Rather than indulge in close textual analysis of that quizzical “maybe”, or wonder how he envisages 1.6 billion people might be held to account for the crimes of a few, we advise his carers to hide the mobile properly. Failing that, they should place him under an employee’s tutelage before any future forays into geopolitical commentary.

Any possibility of seeming pitiably ignorant would be avoided if he studied under Louise Mensch. “The response to Charlie Hebdo,” she tweeted on Friday after burying herself in the usual deep research, “should be to reprint his work …”

Tories are playing a percentage game

When making a contentious political argument, timing is paramount. So a rousing hats off to the Tories on alighting on this as the ideal moment to propose legislation mandating that 40 per cent of the eligible electorate must vote in favour of a public sector strike before one can be called. At any time, this would be inspired. Now, with the country fixating on an election that will eventually produce a ruling party for which barely 20 per cent of the eligible electorate has voted – 35 per cent (if that) on a 60 per cent turnout (if that) – it’s little short of genius.

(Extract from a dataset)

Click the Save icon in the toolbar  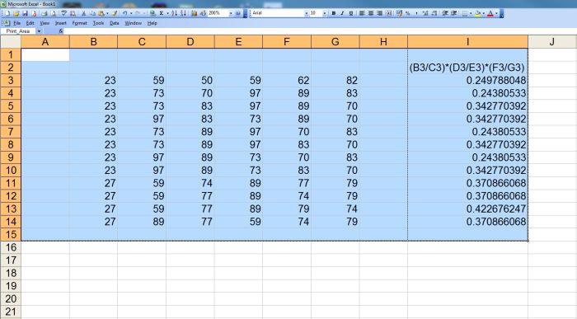[25, 13]
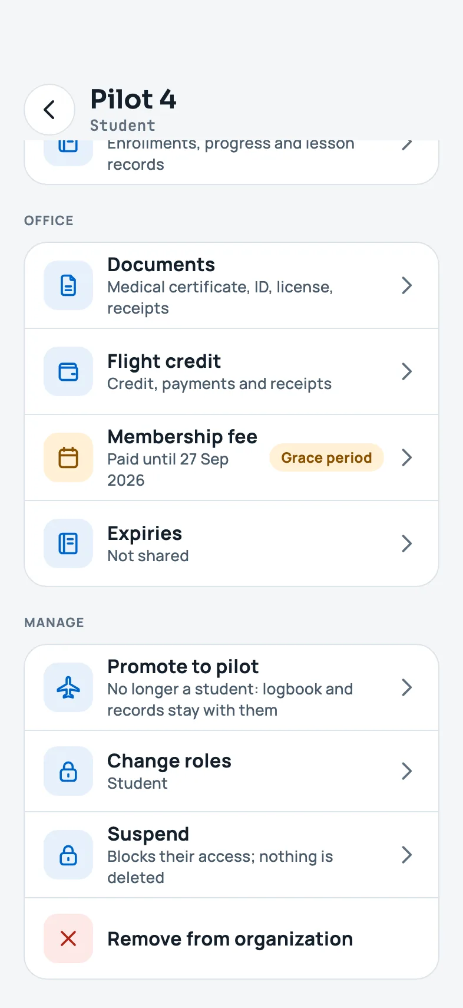Image resolution: width=463 pixels, height=1008 pixels.
Task: Click the Expiries notebook icon
Action: coord(68,543)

Why Big Brother decorum must be maintained

Disgrace visits Channel 5’s Celebrity Big Brother house with the summary expulsion of the former Baywatch actor Jeremy Jackson for drawing back the dressing gown of a fellow housemate, Chloe Goodman, following his regurgitation of undigested vodkas and coke in the lavatory. The personal involvement of the television network’s owner in this decision has not been confirmed, but we can make the inference. If there is one breach of etiquette up with which the puritan Richard Desmond will not put, it’s the exposure of a former Page 3 girl’s breast.